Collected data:
------------------------------------------------------------

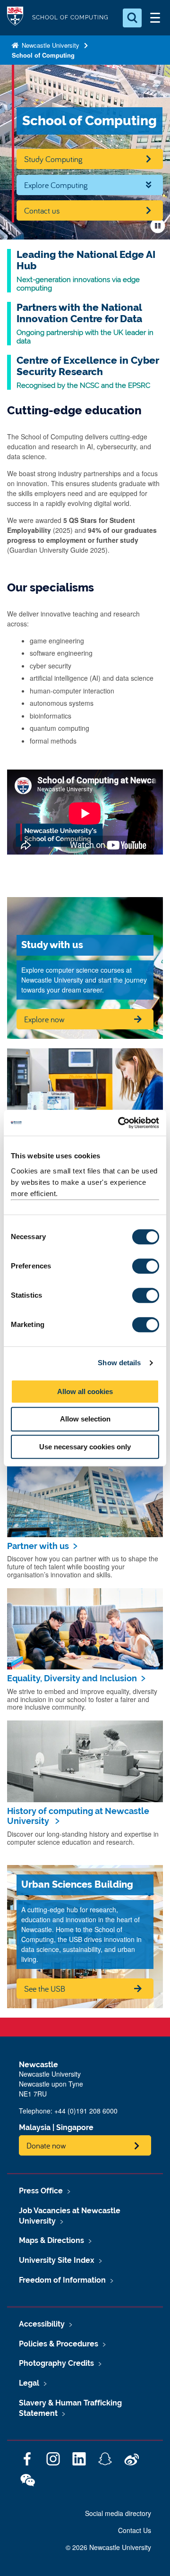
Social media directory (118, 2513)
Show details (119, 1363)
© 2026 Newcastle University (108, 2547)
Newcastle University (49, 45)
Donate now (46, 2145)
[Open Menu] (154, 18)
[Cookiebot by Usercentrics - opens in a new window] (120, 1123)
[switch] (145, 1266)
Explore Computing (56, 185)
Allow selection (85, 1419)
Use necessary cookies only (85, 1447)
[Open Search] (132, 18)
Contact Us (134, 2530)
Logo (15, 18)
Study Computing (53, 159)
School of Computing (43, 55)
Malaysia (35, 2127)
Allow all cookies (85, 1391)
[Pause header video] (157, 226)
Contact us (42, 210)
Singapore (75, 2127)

------------------------------------------------------------

■ **Task statement**
Write the lines above out again exactly, without any of their pictures.

■ **Solution for this problem**
Social media directory (118, 2513)
Show details (119, 1363)
© 2026 Newcastle University (108, 2547)
Newcastle University (49, 45)
Donate now (46, 2145)
[Open Menu] (154, 18)
[Cookiebot by Usercentrics - opens in a new window] (120, 1123)
[switch] (145, 1266)
Explore Computing (56, 185)
Allow selection (85, 1419)
Use necessary cookies only (85, 1447)
[Open Search] (132, 18)
Contact Us (134, 2530)
Logo (15, 18)
Study Computing (53, 159)
School of Computing (43, 55)
Malaysia (35, 2127)
Allow all cookies (85, 1391)
[Pause header video] (157, 226)
Contact us (42, 210)
Singapore (75, 2127)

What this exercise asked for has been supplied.